TEXT PASSAGE>
Red Hills Salamander
The official state amphibian of Alabama is their very own Red Hills Salamander, which grows to an impressive 10 inches in length. The endangered creature lives in the Southern part of the state, largely in areas where hardwood is present. The felling of hardwood has negatively affected the species’ ability to thrive, because like most endemic creatures they are sensitive to environmental changes.
Plus, the Red Hills salamander is slow to reproduce, and with only 63,000 acres of habitat left, mating opportunities are more scarce than ever. About 60% of that land belongs to paper companies which use it for timber, too. Fortunately in 2010 The Nature Conservancy purchased 1,786 acres of land in an effort to provide habitat for the species. Supporting them and their initiatives will certainly keep this unique creature from extinction.

RAW DATA>
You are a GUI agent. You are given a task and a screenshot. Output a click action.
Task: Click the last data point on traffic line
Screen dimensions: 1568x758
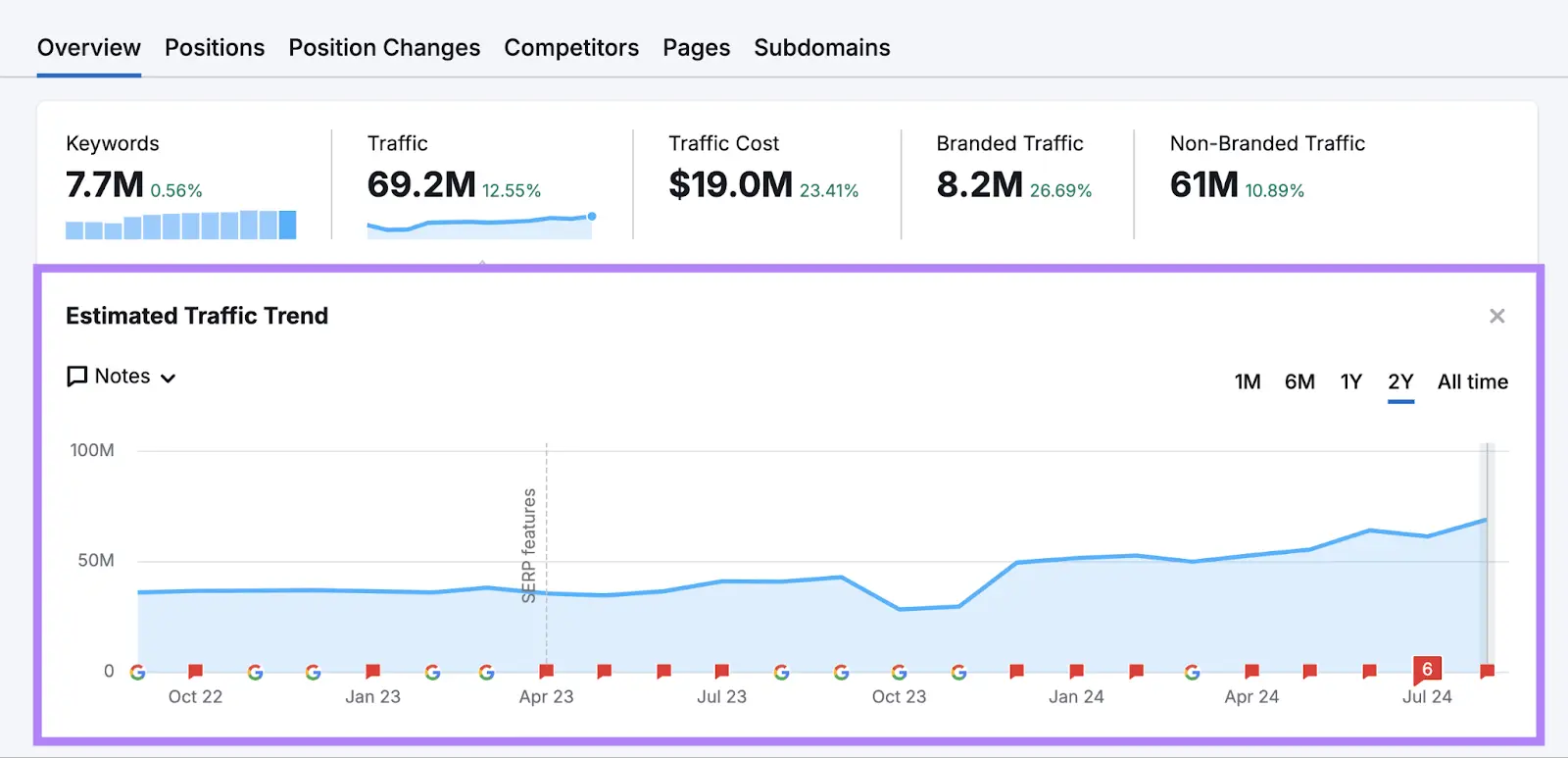pyautogui.click(x=1486, y=520)
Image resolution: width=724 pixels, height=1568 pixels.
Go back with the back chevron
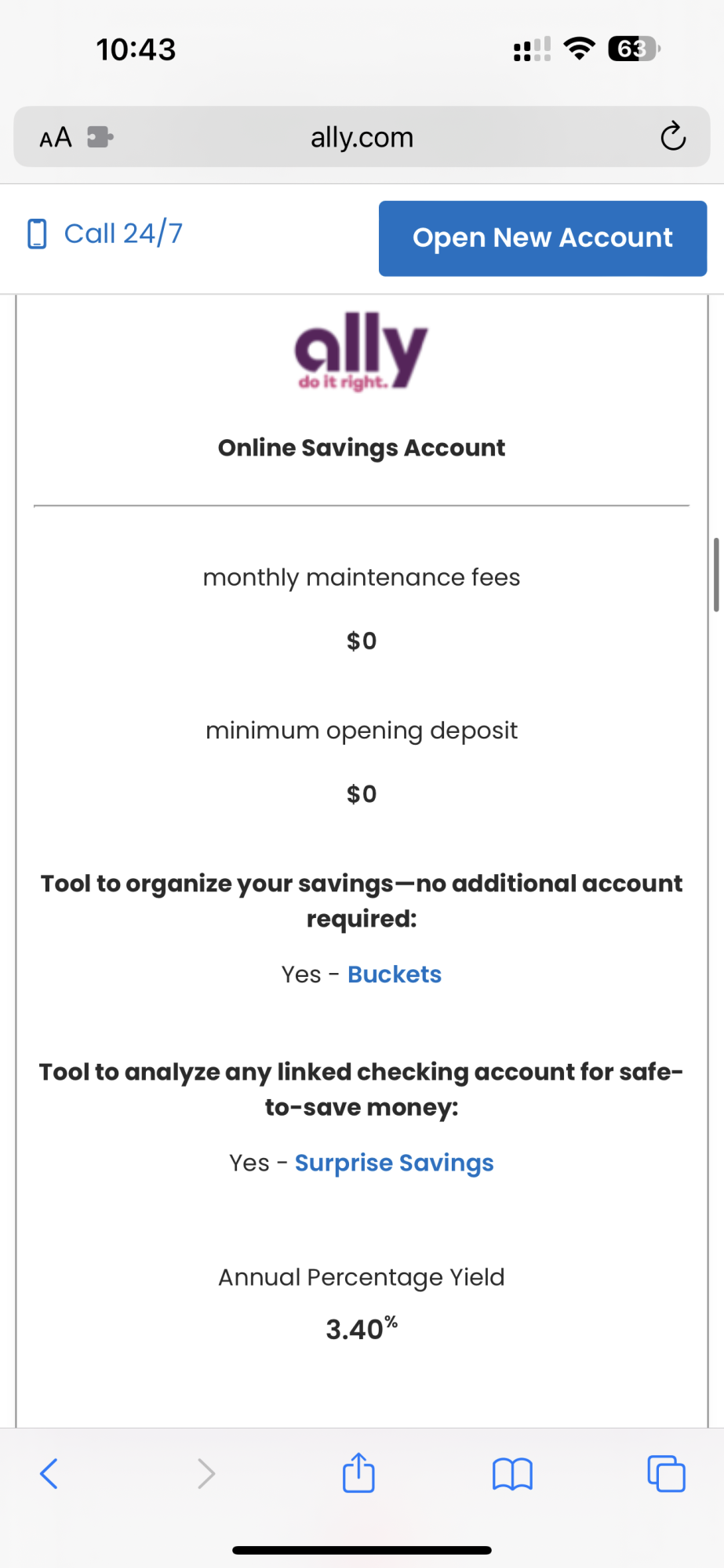point(49,1473)
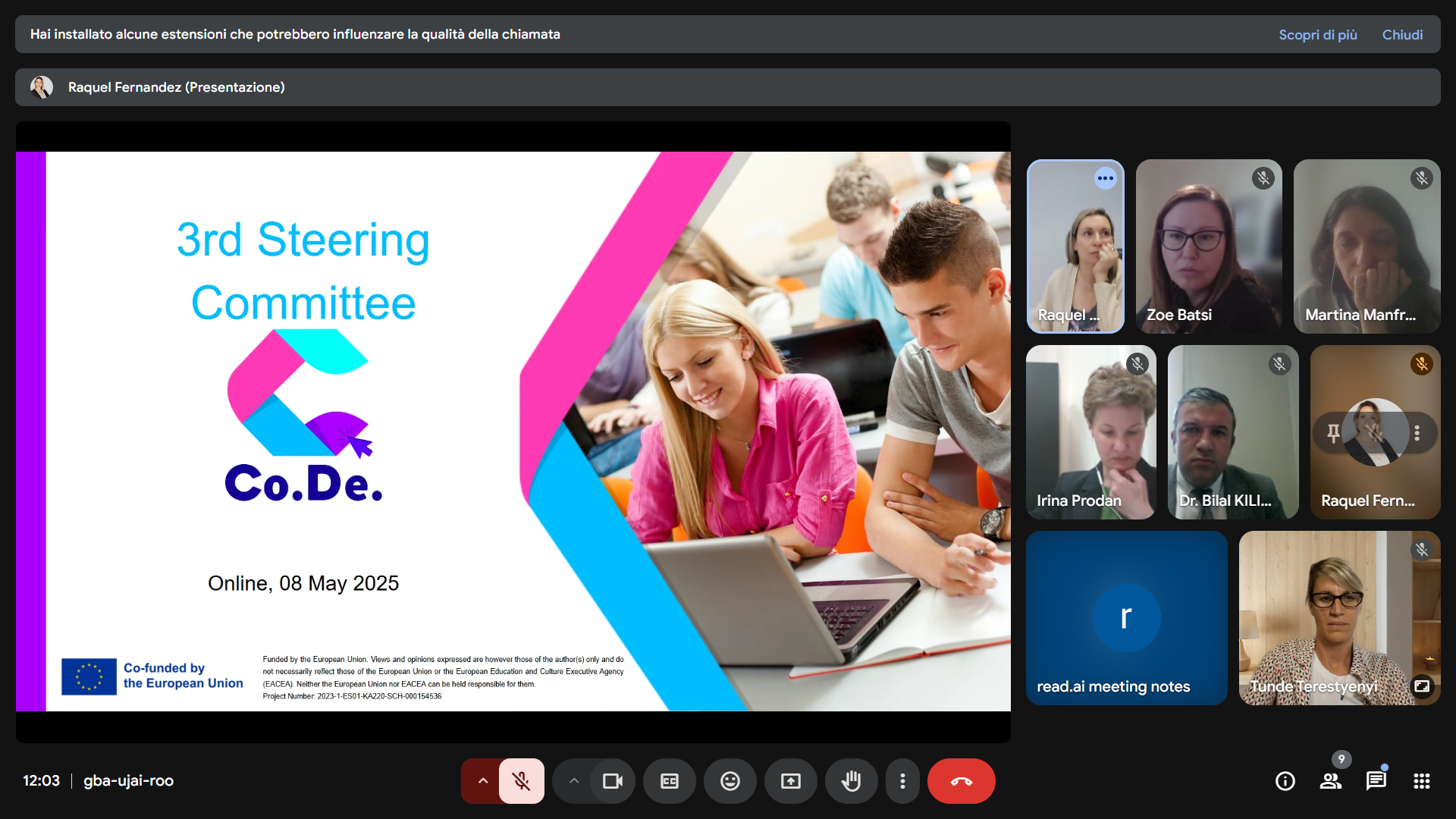Screen dimensions: 1456x819
Task: Unmute the microphone toggle
Action: (521, 781)
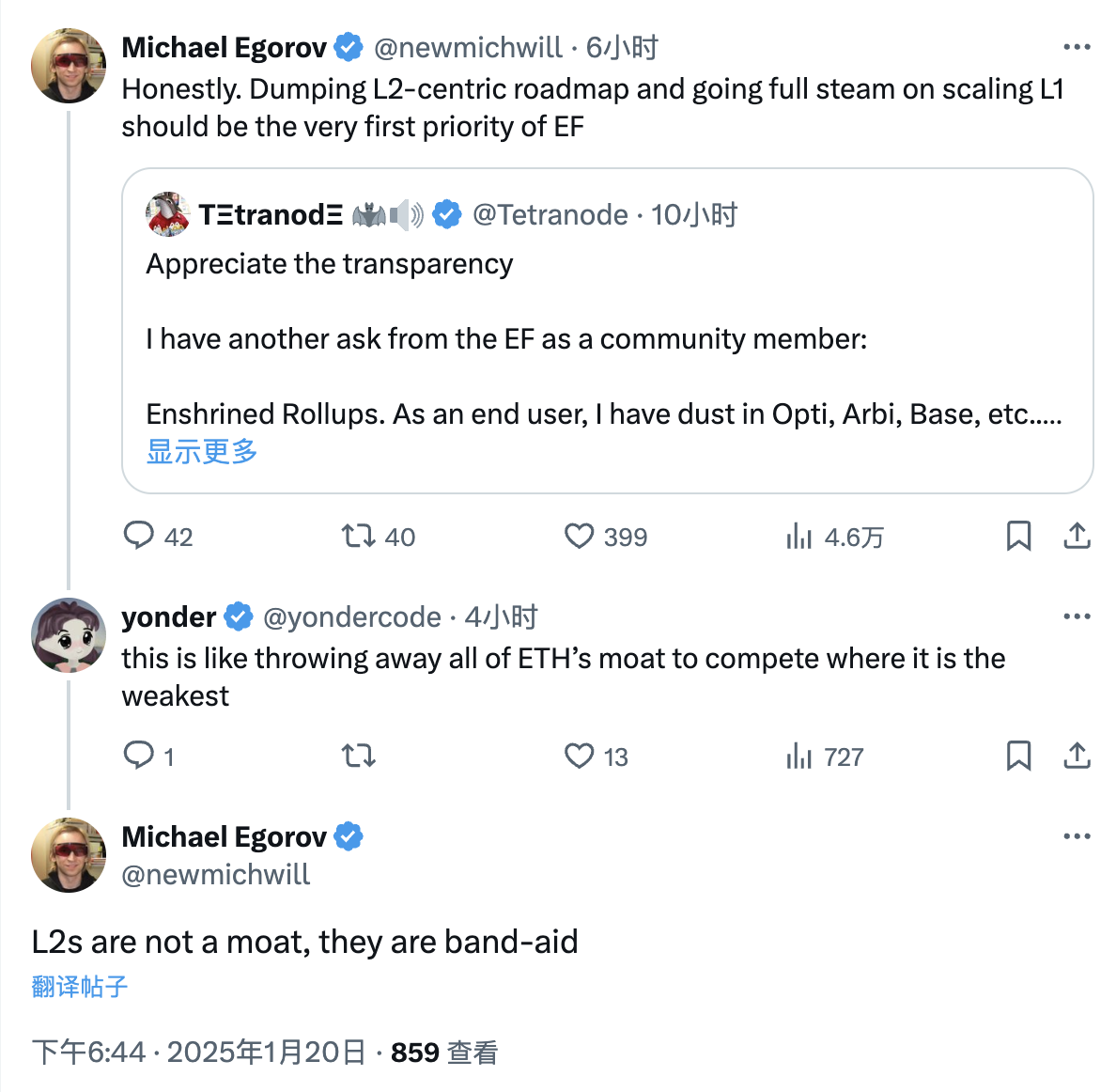
Task: Expand quoted tweet with 显示更多
Action: (x=202, y=452)
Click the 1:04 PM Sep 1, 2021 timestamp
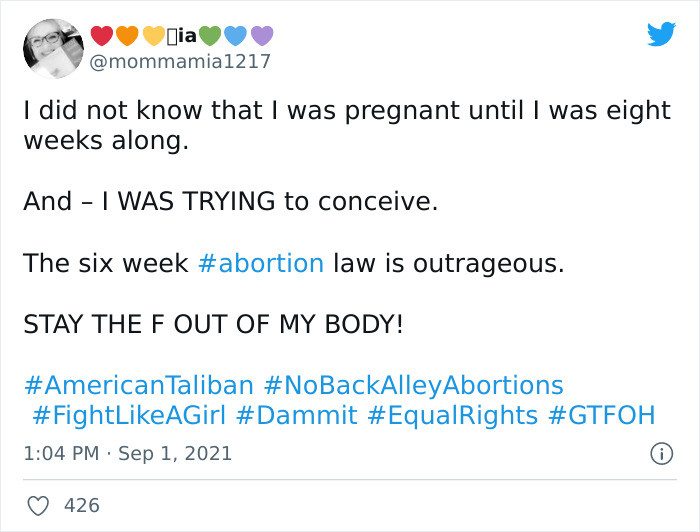The width and height of the screenshot is (700, 532). (127, 453)
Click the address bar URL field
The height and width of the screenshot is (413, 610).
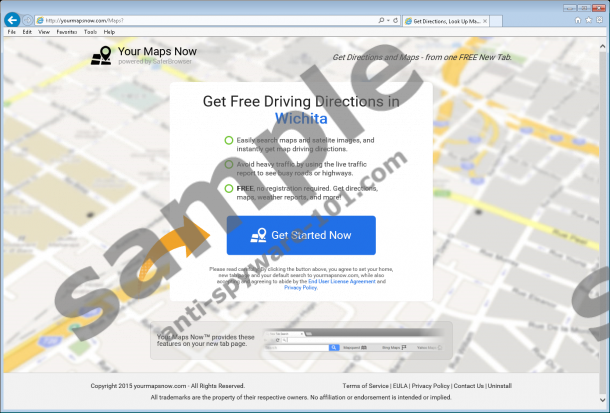pyautogui.click(x=200, y=20)
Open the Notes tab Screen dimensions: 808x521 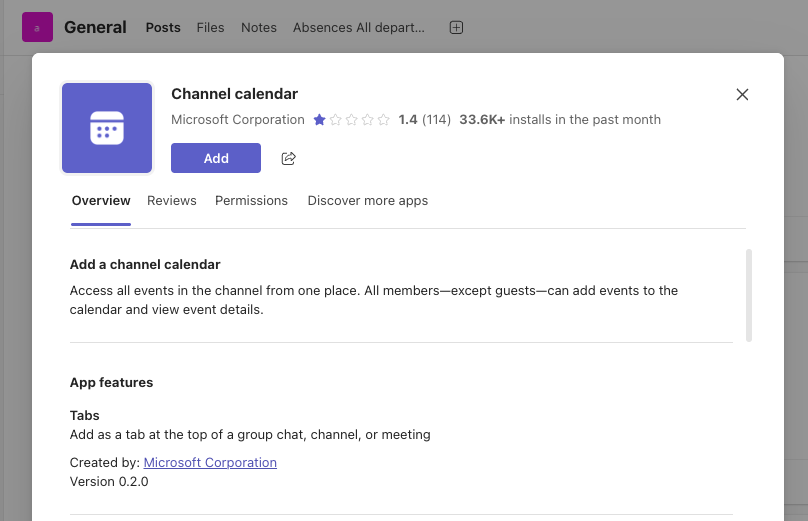pos(259,28)
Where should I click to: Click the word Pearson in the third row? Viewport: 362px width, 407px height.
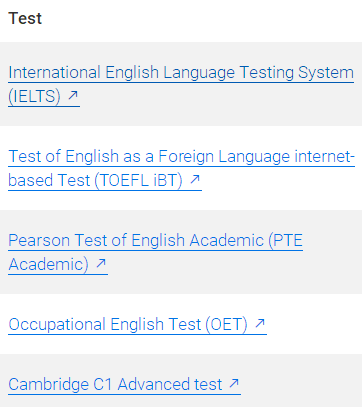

ASSIGNED TASK> Carry the passage on the Red Hills salamander forward from its last sentence. Nothing in the listing is needed here.

TASK ANSWER>
The extreme aquatic biodiversity in Alabama has its downsides: the Alabama sturgeon was unable to be formally identified until 1991 as a result of species density. By this point the 30-inch, yellow-orange fish was already critically endangered, a status is has retained to this day. Attempts to protect the species in the mid-90s were combatted by industrial interests, which wanted to continue using Alabama’s rivers as their toxic dumping grounds.
In 2000 the Alabama sturgeon was granted protection, and in 2008 the US Fish and Wildlife Service proposed protecting over 300 miles of river in an effort to save the fish, a specimen of which was last seen in 2009. Earlier captive breeding programs were unsuccessful after only males were found in the wild, but conservationists remain determined in their effort to revive this unique species.